The Bungalow and the Transformation of the 'Half-Caste' Category in Central Australia: Race and Law at the Limits of a Settler Colony, 1914-1937 (original) (raw)

This article re-examines modalities of governing the ‘half-caste’ legal category in Central Australia between 1914 and 1937. It mainly analyses administrators’ discourse, with a focus on the Alice Springs half-caste children’s home, the Bungalow. Robert Stott’s regime in Central Australia (1911–1928) has received limited attention in the literature. Stott sought to prop up the failing settler colony in Central Australia by establishing the half-caste cohort as a colonised labour pool. He pursued policies that would increase their population while eroding their claims to the land. The administration of Cecil Cook (1931–1938) continued this policy agenda, contrary to his infamous eliminationist rhetoric.

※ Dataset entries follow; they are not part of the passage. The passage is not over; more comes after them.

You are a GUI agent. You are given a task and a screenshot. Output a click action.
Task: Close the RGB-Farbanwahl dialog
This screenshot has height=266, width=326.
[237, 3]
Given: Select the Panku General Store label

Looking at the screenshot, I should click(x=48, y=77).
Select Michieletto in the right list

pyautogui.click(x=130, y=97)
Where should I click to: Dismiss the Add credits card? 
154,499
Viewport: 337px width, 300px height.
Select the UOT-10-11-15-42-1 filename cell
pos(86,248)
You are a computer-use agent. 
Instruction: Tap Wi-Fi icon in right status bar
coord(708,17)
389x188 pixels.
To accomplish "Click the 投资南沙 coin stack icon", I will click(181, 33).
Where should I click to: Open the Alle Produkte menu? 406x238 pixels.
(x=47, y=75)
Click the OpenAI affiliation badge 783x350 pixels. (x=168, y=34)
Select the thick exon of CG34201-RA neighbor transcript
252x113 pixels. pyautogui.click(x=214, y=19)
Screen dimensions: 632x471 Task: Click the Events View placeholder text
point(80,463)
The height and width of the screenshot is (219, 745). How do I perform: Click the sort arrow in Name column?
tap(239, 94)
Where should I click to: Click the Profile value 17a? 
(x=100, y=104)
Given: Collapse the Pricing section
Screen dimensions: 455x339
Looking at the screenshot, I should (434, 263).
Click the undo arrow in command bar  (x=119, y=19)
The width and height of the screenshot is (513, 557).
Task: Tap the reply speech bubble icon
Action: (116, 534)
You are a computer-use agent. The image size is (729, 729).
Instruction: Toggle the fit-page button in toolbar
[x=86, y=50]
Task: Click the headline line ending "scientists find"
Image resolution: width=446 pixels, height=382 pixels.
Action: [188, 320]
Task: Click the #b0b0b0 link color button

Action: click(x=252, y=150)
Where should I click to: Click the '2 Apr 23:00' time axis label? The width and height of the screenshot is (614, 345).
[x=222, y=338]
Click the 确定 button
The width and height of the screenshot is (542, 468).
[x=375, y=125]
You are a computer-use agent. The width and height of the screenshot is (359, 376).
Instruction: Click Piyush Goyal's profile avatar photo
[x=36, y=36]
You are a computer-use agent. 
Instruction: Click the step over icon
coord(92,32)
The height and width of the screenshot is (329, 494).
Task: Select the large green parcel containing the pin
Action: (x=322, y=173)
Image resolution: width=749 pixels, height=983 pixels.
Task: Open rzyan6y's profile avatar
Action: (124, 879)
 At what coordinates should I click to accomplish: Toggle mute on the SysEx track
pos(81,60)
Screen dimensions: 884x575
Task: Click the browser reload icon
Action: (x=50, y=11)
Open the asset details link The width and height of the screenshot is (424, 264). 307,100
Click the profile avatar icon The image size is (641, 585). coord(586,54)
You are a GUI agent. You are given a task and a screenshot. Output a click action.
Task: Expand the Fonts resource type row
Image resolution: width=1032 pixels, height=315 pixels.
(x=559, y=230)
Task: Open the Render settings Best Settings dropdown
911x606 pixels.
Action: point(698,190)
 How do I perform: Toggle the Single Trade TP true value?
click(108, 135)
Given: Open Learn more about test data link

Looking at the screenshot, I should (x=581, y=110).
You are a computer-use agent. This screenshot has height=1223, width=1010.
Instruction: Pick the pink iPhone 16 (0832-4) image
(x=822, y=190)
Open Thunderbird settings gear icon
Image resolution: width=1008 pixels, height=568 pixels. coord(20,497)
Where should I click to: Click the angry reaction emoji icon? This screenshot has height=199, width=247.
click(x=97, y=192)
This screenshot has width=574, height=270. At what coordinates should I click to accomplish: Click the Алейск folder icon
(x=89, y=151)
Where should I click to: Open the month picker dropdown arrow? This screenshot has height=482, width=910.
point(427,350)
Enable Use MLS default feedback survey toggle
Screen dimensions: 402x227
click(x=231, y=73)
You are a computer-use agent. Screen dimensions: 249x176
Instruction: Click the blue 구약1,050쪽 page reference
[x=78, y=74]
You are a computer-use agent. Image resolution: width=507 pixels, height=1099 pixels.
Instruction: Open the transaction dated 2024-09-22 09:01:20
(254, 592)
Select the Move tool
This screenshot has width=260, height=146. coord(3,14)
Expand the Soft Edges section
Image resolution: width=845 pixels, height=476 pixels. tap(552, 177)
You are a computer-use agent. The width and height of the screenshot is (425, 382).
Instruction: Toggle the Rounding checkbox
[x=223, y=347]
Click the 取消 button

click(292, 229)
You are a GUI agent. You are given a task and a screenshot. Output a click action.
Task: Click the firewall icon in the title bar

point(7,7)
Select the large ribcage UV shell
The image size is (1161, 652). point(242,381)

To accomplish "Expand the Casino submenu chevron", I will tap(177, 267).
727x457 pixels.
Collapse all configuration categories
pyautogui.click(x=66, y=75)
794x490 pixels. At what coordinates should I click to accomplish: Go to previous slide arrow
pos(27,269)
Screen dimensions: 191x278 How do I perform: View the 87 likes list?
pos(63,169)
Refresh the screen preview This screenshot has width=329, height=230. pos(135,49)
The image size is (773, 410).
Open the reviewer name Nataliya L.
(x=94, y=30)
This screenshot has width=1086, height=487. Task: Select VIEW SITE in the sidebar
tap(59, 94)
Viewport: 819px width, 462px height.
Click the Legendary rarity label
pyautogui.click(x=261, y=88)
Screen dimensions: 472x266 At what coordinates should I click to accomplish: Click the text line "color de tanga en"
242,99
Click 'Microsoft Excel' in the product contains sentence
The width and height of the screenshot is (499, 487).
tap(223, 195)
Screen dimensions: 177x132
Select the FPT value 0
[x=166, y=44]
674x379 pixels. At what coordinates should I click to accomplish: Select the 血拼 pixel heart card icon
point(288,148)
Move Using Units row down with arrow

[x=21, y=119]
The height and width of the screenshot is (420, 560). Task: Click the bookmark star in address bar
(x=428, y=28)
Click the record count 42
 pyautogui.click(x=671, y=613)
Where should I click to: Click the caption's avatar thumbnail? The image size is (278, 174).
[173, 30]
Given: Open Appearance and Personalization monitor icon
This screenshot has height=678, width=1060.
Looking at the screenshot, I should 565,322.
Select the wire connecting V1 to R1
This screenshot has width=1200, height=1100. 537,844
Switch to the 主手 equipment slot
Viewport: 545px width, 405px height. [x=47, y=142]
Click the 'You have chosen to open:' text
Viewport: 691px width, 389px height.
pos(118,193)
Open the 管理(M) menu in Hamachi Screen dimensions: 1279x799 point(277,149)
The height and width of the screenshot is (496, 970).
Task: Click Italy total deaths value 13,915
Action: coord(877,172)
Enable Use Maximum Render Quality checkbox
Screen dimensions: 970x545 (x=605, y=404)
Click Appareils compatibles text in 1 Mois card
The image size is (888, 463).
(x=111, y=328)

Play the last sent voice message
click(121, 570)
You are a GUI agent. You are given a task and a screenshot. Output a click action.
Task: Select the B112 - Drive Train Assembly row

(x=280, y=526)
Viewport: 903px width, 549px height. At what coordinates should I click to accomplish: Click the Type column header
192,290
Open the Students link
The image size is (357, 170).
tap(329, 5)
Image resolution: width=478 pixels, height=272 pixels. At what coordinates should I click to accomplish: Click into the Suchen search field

Ex-alumni of the Bungalow resisted state controls over them as half-castes and, in 1937, one graduate, Emily Geesing, won a court case that determined she was not beholden to half-caste regulations. The victory redefined the limits of state control ahead of the end of Cook’s tenure as Chief Protector in 1938. Overall, the Bungalow emerges as both a mechanism of colonisation and a breeding space for ‘decolonised consciousness’.